ACCESS Branding, Quality Assurance for Credit Union Excellence and Soundness


By Hermanus E.R.


BANDUNG – Hari-hari belakangan ini, teman-teman di Gerakan CU Keuskupan Bandung hangat membicarakan Access Branding. Pasalnya, topik Access Branding menjadi oleh-oleh dari Pekan Studi LKM di Tana Toraja Sulawesi Selatan. Kegiatan studi tersebut diselenggarakan oleh Komisi PSE KWI di Credit Union Sauan Sibarrung (CUSS), 9 - 13 Juli 2019 yang lalu. Ketua Komisi PSE Keuskupan Bandung, Rm. Thomas Sunarto, Pr. ikut dalam acara tersebut bersama Heru Maryanto dari Unit Lembaga Keuangan Mikro (LKM). Keduanya memaparkan hasil studinya dalam acara Forum CU Keuskupan Bandung pada Rabu, 11 September 2019. Dalam pemaparan tersebut, disinggung mengenai rencana Komisi PSE KWI menerapkan model ACCESS sebagai standar pengembangan CU di semua keuskupan. Saat diminta tanggapannya, pendapat para peserta tentang Access Branding sangat beragam. Mulai dari minimnya pengetahuan dan informasi sampai ketersediaan sumber daya manusia yang benar-benar siap mengimplementasi standar tersebut.

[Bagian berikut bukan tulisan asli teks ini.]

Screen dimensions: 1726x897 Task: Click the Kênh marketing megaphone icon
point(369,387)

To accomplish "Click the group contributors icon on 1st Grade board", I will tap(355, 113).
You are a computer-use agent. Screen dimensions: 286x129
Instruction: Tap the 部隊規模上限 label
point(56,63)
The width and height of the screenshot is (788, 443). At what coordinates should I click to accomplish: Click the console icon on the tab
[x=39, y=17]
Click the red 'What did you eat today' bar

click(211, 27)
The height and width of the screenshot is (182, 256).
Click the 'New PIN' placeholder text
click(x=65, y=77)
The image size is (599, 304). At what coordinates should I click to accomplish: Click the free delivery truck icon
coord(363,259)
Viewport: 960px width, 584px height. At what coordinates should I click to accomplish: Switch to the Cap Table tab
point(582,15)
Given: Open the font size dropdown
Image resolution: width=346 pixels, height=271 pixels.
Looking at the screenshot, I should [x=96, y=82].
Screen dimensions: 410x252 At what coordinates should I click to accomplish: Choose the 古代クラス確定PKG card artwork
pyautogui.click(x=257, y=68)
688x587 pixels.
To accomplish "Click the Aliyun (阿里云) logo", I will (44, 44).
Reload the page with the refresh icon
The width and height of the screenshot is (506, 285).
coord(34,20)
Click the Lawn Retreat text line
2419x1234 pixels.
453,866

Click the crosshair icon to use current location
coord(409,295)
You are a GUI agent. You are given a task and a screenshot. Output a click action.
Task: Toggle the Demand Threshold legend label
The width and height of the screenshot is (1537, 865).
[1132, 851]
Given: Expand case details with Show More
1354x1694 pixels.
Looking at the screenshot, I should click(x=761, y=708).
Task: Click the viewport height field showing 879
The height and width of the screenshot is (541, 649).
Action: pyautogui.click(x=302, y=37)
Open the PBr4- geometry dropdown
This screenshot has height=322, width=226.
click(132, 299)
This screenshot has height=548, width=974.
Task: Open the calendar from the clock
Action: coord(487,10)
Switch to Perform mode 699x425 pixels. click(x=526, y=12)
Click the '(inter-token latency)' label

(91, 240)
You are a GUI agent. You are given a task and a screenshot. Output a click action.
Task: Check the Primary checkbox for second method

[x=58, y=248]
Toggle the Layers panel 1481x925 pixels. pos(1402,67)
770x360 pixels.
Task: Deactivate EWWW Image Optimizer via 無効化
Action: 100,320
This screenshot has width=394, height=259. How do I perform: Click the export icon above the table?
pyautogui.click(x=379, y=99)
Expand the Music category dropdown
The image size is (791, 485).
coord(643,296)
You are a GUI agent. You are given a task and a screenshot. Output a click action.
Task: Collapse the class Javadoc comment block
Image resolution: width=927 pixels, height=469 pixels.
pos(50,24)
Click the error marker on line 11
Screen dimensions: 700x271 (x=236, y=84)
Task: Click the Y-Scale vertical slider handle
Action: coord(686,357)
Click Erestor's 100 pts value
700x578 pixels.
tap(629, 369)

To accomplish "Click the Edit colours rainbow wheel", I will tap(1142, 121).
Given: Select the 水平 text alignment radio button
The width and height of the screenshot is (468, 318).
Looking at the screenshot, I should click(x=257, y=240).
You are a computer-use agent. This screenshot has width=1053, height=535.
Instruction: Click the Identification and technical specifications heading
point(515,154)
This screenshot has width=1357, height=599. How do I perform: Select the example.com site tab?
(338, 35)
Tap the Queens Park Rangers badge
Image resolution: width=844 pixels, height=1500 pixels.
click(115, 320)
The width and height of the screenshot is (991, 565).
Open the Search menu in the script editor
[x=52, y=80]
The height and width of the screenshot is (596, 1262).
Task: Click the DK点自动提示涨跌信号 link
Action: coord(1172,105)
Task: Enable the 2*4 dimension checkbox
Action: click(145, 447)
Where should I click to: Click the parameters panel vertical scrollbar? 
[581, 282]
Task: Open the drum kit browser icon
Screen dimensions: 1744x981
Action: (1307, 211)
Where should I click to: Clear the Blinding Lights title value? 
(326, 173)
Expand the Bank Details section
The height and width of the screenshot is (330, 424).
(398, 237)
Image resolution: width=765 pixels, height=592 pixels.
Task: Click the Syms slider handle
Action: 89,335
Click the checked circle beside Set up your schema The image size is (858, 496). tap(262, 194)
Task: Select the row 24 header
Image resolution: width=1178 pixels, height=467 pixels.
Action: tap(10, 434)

Access Branding diperkenalkan  pertama kali oleh Rm. Fredy Rante Taruk, Pr. kepada para pegiat/penggerak CU di lingkup PSE Regio Jawa dalam studi Perencanaan Strategis untuk Credit Union yang berlangsung di Wisma Syanti Lawang – Malang, 29 September hingga 2 Oktober 2016. Di sini para peserta termasuk 11 orang dari Keuskupan Bandung, belajar tentang model perencanaan strategis berbasis Access Branding yang menggunakan pendekatan Balanced Scorecard (BSC). Access Branding mulai diimplementasi dalam Gerakan Credit Union di Asia sekitar tahun 2006 setelah melalui proses penyusunan selama hampir 3 tahun (2003-2005). Bersama 45 mitra CU/Kopdit dari 3 negara yang ikut bekerjasama dalam proses penyusunan, ACCU berkesimpulan bahwa perlu ada standar agar pengoperasian CU/Kopdit dilakukan secara profesional sehingga membuahkan keunggulan pelayanan dan ketangguhan finansial.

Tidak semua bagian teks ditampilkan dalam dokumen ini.